PRINCESS ANNE, MD – As undergraduates, students learn responsibility, develop lasting friendships and take away lessons that will stay with them for life.
Talk to Franklin Ausby, Kevin Chase and William Washington about their time at the University of Maryland Eastern Shore, fellowship and giving back, it is apparent they took away much more from the collegiate days.
These three gents developed a friendship as undergraduates in the late 1970s when the university faced many challenges, including a struggle to remain open in the face of threats of closure or merging with neighboring Salisbury State College.
That friendship, however, was solidified through membership in Groove Phi Groove, a social fellowship with the motto “through loyalty and integrity, we shall achieve greatness.”
Founded at Morgan State University in 1962, Groove Phi Groove was formed as an alternative to mainstream Greek-lettered fraternities and has among its purposes the promotion of academic awareness and alleviating social and economic problems in disadvantaged communities.
As members of the only non-Greek organization on the yard, these three gents developed solidarity of purpose and commitment to one another and their alma mater.
“It taught us to be distinguished in certain things,” said Ausby, who joined the organization in fall 1980. “We were determined to become a model for Black male leadership.”
A couple years ago, Ausby contacted UMES' Office of Alumni Affairs about hosting a reception for “the Grooves” during the university's homecoming activities. What began as an opportunity to gather and reminisce with old friends quickly turned to a greater purpose.
These three gents had been working with Chase's Gist Foundation, a non-profit named in memory of Chase's friend, Andre Gist, a graduate of West Virginia University who played for the Tampa Bay Bandits of the old United States Football League. The Gist Foundation provides funding for students at Historically Black Colleges and Universities who struggle to get through school.
“At some point,” said Kevin Chase, spring 1980 Groove initiate, we “had an epiphany and (an) understanding that we had a responsibility to give back.”
Instead of simply gathering for fun and fellowship, these three gents undertook an effort to raise funds to support the UMES Foundation.

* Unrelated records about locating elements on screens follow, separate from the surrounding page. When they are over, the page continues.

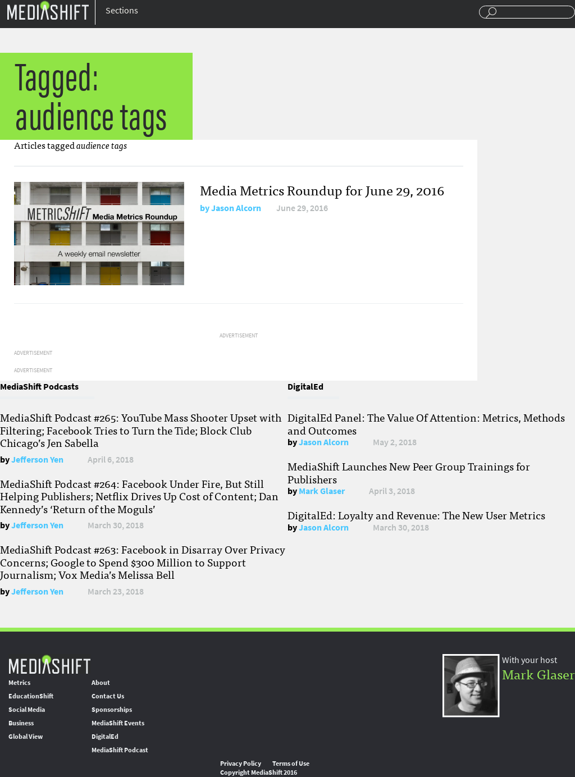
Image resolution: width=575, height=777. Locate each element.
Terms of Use (290, 763)
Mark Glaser (322, 491)
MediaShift (49, 664)
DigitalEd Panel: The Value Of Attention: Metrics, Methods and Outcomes (426, 423)
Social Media (26, 709)
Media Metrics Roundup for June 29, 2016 (322, 189)
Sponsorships (112, 709)
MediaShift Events (118, 723)
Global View (25, 736)
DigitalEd (105, 736)
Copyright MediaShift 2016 (258, 772)
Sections (122, 10)
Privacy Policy (240, 763)
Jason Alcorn (236, 208)
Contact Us (108, 696)
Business (21, 723)
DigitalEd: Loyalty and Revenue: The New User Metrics (416, 514)
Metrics (19, 682)
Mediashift (48, 10)
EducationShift (30, 696)
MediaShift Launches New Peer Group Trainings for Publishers (409, 472)
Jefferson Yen (37, 459)
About (101, 682)
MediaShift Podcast (120, 750)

Their focus was the Circle of Hope fund, which helps undergraduates making progress toward a degree foot unexpected education bills with financial resources they need to finish their studies.
“When we pledged, we said this was a level of commitment we said we would do, and the work starts now. This is what we are supposed to do,” Ausby said.

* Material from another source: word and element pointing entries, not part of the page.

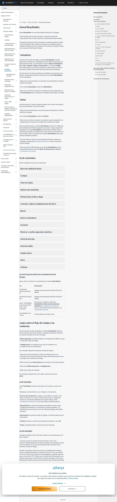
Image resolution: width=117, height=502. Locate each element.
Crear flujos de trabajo (9, 35)
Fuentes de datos (10, 131)
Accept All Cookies (44, 494)
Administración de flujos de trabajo (11, 49)
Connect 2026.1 (9, 162)
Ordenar (97, 60)
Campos (97, 26)
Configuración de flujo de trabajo (11, 44)
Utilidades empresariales (11, 114)
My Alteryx (71, 2)
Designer (43, 17)
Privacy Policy (73, 483)
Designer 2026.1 (9, 15)
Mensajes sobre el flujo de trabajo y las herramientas (104, 68)
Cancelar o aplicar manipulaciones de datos (105, 36)
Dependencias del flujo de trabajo (10, 54)
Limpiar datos (99, 55)
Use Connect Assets (9, 150)
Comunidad (60, 2)
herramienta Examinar (60, 136)
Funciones (10, 127)
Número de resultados (101, 31)
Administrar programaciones (9, 85)
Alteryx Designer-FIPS (10, 145)
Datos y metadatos (100, 42)
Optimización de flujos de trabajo (9, 59)
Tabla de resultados (100, 21)
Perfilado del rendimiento (101, 78)
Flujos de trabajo (10, 31)
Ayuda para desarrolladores (9, 171)
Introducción (10, 28)
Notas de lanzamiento (7, 12)
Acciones (97, 44)
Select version (83, 2)
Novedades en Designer (7, 20)
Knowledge (40, 2)
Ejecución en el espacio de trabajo (10, 90)
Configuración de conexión (10, 140)
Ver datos (96, 19)
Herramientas (10, 124)
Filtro (96, 58)
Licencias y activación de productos (9, 166)
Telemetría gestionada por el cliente (10, 96)
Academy (51, 2)
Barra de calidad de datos (102, 24)
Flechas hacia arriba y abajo (103, 33)
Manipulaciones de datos (10, 75)
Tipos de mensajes (100, 72)
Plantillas (7, 40)
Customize (72, 494)
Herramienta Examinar (61, 305)
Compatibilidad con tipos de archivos (10, 135)
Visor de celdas (99, 28)
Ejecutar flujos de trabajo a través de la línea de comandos (11, 108)
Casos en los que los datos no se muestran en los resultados (104, 63)
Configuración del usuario (47, 146)
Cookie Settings (57, 488)
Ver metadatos (98, 17)
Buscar (97, 40)
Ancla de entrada (100, 51)
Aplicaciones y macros (10, 119)
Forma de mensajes (100, 74)
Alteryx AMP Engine (11, 102)
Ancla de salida (99, 53)
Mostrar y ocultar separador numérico (103, 47)
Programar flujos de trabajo (11, 80)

The trio set a goal of raising $1,000 for the Circle of Hope Fund by hosting a series of events throughout the year – a Martin Luther King, Jr. holiday dance in January, a pre-Homecoming party in February and an Atlantic City bus trip in August.
The effort succeeded and these three gents walked onto the Hytche Athletic Center court in their distinguished black jackets and presented their first contribution to the university during Homecoming 2012.
The following year, they doubled that contribution. Recognizing they would do, in Chase's words “whatever it takes to motivate others to give back,” these three gents have raised nearly $15,000 and are looking to raise an additional $7,000 for the Circle of Hope fund so their efforts can have a “positive impact on the university.”
Washington, who was initiated in fall 1979, perhaps said it best: “When we go on with our careers, you have to look back and pull somebody else up.”
Courtesy: Kimberly Dumpson, Executive Vice President, UMES.